Este “preámbulo legislativo” – por llamarlo de alguna manera – es hecho con el objetivo de subrayar unas obligaciones relacionadas con la Eucaristía, más concretamente con la Comunión sacramental. Trátase de dos cánones del Código de Derecho Canónico de máxima importancia, como se verá.
Uno es el canon número 920: “Todo fiel, después de la primera comunión, está obligado a comulgar por lo menos una vez al año”. Muchos que no practican la Fe con regularidad, suelen ir a Misa solo para Pascua, o por ocasión de la muerte de un conocido, o al inicio de la Cuaresma para que les sean impuesta las cenizas. Bien ¿y la recepción de la Comunión?
Es verdad que para recibir la Comunión hay que tener las disposiciones debidas, y eso no se debe relativizar; el tema es espinoso y puede no tener una solución fácil ni rápida. Pero eso no significa cancelar cualquier reflexión al respecto. Porque si una ley de la Iglesia establece la Comunión anual, el católico coherente escudriña qué puede hacer, cuándo y cómo, para ponerse en regla. Y, antes que nada, comienza por rezar para que los caminos se le abran. Dormir despreocupado sobre el problema no cabe.
El otro canon es el número siguiente, el 921: “Se debe administrar el Viático (es decir, la Comunión) a los fieles que, por cualquier motivo, se hallen en peligro de muerte”. Aquí la Iglesia, a través del legislador, piensa directamente en las personas responsables de la atención pastoral del enfermo, supuestas siempre sus buenas disposiciones.
Hay una idea equivocada y muy lamentable soplada por el espíritu del mundo, que sustenta que el enfermo grave puede asustarse si se llama a un sacerdote para asistirlo, como si el ministro de Dios fuese quien lo va a terminar de matar y no el que le trae, precisamente, los sacramentos de salvación: el perdón de los pecados, el Pan de Vida y la santa Unción.

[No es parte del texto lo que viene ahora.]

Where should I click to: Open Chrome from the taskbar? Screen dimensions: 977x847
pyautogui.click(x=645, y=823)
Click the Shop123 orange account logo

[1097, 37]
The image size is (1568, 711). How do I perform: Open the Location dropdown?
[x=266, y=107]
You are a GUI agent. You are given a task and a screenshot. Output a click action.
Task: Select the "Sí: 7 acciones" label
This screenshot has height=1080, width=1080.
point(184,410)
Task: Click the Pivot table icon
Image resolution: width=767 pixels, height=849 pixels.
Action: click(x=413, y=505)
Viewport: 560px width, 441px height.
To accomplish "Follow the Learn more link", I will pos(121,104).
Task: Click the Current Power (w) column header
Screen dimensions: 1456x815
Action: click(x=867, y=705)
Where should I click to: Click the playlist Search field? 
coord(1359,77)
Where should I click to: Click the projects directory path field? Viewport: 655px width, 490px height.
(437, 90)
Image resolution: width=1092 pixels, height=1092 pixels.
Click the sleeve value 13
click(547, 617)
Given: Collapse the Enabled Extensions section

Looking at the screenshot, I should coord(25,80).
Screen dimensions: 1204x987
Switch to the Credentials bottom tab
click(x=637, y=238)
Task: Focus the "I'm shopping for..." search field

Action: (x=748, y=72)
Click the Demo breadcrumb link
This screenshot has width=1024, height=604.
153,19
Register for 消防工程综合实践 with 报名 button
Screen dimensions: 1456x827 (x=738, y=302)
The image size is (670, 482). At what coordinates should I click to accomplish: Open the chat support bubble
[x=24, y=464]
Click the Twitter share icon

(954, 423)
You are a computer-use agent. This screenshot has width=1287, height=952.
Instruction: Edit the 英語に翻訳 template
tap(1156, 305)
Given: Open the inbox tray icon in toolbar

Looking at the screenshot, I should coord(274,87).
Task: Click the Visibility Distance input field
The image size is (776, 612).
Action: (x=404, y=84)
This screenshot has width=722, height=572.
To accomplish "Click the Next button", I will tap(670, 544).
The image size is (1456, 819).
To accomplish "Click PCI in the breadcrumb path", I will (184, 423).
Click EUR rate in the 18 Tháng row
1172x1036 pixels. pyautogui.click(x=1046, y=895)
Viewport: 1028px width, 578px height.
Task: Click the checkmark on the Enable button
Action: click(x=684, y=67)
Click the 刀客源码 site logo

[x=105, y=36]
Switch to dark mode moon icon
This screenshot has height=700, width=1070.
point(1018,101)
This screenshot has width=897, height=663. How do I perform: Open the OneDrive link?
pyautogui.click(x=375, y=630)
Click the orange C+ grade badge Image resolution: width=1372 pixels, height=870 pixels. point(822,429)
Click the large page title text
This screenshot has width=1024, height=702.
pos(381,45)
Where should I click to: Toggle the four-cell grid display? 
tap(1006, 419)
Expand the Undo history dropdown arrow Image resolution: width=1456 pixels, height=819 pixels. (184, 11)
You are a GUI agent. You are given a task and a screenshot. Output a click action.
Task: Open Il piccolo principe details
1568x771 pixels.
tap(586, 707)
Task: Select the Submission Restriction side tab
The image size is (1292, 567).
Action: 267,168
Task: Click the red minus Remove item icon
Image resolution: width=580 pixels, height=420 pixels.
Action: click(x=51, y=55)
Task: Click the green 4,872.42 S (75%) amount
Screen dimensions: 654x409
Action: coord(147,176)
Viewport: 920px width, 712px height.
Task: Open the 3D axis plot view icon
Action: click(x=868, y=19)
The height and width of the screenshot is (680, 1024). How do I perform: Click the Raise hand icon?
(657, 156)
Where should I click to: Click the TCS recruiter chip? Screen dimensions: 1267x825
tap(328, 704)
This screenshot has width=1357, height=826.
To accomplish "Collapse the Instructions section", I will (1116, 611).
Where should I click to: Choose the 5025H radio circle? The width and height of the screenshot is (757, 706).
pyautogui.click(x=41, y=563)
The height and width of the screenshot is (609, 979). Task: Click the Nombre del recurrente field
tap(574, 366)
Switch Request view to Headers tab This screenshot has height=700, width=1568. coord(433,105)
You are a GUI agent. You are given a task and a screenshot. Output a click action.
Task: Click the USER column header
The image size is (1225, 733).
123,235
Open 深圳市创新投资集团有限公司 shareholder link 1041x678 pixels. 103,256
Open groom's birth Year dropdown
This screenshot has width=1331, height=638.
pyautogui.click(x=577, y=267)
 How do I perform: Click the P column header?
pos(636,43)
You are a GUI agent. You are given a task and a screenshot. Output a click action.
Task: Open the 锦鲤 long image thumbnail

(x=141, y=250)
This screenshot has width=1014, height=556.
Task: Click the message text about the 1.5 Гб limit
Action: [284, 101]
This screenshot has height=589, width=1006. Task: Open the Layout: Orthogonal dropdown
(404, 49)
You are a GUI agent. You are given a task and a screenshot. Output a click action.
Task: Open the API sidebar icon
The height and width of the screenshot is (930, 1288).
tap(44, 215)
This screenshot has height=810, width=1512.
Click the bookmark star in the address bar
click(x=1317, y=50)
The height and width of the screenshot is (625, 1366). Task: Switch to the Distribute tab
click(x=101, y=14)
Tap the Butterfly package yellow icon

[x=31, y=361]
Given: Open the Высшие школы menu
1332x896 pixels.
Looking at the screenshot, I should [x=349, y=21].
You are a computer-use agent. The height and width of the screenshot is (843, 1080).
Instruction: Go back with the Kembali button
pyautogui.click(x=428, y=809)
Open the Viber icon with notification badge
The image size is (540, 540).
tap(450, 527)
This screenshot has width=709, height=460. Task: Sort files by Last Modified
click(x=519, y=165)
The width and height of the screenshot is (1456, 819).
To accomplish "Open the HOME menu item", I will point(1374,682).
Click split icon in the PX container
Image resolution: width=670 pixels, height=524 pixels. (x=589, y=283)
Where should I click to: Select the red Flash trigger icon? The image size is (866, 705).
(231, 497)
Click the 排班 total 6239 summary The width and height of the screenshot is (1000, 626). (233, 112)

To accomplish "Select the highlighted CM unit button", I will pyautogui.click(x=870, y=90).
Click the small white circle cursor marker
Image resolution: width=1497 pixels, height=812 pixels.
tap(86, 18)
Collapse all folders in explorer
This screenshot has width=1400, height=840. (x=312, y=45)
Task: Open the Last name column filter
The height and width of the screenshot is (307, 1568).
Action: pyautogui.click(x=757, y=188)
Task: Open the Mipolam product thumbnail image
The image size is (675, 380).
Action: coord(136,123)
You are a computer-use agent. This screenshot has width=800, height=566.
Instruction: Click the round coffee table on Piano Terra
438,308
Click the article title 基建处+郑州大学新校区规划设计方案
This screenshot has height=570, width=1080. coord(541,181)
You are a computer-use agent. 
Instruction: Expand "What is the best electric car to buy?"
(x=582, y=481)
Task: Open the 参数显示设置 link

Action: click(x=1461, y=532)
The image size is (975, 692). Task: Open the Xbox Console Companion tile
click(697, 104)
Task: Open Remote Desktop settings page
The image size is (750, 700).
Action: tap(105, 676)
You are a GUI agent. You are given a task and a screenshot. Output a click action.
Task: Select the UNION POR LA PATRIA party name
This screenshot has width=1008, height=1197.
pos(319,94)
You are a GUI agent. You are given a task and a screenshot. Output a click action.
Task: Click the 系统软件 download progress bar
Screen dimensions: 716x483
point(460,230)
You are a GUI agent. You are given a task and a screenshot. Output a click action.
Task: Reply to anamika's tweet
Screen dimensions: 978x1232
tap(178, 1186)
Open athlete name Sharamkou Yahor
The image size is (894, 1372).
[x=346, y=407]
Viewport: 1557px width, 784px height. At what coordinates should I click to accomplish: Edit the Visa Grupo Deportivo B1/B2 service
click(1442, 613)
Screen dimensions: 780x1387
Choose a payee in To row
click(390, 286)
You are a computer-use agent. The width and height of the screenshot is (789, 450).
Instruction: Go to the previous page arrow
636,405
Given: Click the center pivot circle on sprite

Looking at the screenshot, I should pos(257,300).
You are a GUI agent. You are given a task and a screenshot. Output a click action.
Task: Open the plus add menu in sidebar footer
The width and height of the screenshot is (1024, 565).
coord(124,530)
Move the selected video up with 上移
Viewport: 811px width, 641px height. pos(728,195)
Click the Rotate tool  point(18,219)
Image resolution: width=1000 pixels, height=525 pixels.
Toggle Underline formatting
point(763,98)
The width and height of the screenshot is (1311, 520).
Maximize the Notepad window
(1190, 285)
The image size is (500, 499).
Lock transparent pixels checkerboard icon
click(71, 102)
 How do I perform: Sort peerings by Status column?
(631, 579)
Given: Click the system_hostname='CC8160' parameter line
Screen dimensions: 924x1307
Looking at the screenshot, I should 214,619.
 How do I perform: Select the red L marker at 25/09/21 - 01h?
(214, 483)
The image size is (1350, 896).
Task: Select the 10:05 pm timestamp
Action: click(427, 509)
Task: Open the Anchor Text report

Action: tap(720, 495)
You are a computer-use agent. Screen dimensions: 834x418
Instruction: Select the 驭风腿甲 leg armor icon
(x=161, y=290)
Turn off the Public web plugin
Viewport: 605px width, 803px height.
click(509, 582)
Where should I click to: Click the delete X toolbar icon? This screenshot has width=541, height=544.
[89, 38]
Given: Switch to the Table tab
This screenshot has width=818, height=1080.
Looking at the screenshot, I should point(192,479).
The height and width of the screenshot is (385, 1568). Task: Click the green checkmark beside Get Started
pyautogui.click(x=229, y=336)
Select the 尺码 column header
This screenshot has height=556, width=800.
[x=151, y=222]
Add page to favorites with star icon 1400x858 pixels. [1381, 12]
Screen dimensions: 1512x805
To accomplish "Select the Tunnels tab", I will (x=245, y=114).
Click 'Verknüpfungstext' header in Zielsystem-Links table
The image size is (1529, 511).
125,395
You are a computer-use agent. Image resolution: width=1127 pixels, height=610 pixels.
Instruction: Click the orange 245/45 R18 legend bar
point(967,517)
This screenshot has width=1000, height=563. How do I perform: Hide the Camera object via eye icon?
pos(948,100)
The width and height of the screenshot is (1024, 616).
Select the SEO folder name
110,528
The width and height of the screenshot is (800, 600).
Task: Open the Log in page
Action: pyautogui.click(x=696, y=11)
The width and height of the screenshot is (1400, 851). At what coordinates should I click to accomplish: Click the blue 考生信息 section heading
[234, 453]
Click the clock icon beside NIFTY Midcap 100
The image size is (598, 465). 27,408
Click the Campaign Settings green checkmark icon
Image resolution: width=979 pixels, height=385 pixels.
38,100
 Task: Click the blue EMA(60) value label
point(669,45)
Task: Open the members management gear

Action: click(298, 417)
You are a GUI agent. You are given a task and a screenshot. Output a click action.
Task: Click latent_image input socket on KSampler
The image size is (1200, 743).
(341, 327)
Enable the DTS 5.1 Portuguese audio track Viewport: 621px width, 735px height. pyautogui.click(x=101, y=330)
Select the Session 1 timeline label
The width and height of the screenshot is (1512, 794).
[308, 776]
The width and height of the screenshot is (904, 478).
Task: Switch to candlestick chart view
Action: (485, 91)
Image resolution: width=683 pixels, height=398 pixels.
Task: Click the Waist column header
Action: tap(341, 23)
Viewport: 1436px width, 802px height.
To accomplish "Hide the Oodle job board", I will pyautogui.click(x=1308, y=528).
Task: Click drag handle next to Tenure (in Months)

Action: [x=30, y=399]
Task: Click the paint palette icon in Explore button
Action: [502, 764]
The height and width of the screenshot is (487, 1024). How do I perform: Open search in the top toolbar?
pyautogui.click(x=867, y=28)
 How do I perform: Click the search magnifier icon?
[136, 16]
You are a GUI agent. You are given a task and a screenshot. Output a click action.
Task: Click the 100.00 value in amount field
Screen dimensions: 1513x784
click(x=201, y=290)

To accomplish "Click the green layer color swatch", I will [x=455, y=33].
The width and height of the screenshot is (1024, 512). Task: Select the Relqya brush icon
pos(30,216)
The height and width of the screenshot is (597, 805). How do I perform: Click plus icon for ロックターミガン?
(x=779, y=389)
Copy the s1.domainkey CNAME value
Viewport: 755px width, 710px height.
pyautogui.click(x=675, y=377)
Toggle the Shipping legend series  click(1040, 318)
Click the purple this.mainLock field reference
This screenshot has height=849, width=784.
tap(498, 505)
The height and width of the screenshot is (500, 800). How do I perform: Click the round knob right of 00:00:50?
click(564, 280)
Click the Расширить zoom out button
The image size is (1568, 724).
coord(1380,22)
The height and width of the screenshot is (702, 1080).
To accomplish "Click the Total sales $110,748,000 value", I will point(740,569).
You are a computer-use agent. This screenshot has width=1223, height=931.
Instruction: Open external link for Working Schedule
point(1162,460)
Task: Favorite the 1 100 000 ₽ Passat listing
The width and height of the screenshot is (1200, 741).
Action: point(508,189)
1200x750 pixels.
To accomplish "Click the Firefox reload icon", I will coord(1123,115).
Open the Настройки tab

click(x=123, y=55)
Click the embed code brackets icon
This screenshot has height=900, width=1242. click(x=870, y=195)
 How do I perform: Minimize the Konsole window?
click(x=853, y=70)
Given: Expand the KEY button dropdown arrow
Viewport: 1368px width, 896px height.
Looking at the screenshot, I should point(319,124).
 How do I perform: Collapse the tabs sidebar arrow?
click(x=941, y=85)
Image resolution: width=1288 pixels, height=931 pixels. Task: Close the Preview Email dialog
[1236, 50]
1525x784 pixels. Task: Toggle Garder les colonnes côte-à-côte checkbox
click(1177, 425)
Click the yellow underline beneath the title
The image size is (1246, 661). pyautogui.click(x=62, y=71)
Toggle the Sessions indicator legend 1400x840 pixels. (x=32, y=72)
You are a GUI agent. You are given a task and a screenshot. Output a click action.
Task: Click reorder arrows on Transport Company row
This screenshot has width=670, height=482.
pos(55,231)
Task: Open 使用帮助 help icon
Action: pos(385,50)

Quien escribe esta reflexión ha experimentado en el ejercicio de sus deberes sacerdotales cuánto alivia y consuela a un moribundo en su lecho de dolor – y a los familiares y amigos que lo acompañan – la oración, la lectura de la Palabra de Dios y la celebración de los Sacramentos ¿Cómo impedir que un cristiano reciba esos subsidios salvadores en la hora extrema? ¿Qué especie de consideración tienen para con el moribundo quienes le niegan lo más necesario para alcanzar la felicidad eterna? Recibir la Eucaristía es una necesidad y una obligación, tanto para los que venden salud, como para los que están a punto de emprender su último viaje ¡Que la Virgen de Lourdes, especial patrona de los enfermos y cuya fiesta se celebra el 11 de febrero, de fuerzas a los de salud gravemente comprometida y a sus familiares para asumir estos compromisos!
La mentalidad materialista reinante ignora la vida sobrenatural y poco o nada se interesa por la eterna bienaventuranza. Desprecia además la dignidad de la misma vida natural, espacialmente en sus estados más frágiles que son los previos al nacimiento y al desenlace final.
La ley suprema de la Iglesia es la salvación de las almas (Canon 1752), todo el Código de Derecho Canónico está ordenado a ese fin. Por eso, los católicos no podemos prescindir de los auxilios que la Iglesia pone a nuestro alcance para el bien temporal y eterno, propio o ajeno. Cuando las leyes de Dios y de la Iglesia no se cumplen, mucho mal se puede esperar para los individuos y para la sociedad; lo estamos constatando…
“Hágase tu voluntad, así en la tierra como en el cielo”, se pide en el Padre Nuestro. Un aspecto predominante de la voluntad de Dios es que ese remedio sanador que es el Pan Eucarístico sea nuestro compañero de camino.